* Dataset entries
★ ★ ★ ★ ★
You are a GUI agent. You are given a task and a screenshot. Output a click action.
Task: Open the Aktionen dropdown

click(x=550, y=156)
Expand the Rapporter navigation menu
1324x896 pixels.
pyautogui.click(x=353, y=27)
★ ★ ★ ★ ★
* The exercise
Rewrite the listing as a Markdown table with the columns Row and Line, putting each non-blank line in its own numbered row and leaving out blank lines.

* Written solution
| Row | Line |
|---|---|
| 1 | You are a GUI agent. You are given a task and a screenshot. Output a click action. |
| 2 | Task: Open the Aktionen dropdown |
| 3 | click(x=550, y=156) |
| 4 | Expand the Rapporter navigation menu |
| 5 | 1324x896 pixels. |
| 6 | pyautogui.click(x=353, y=27) |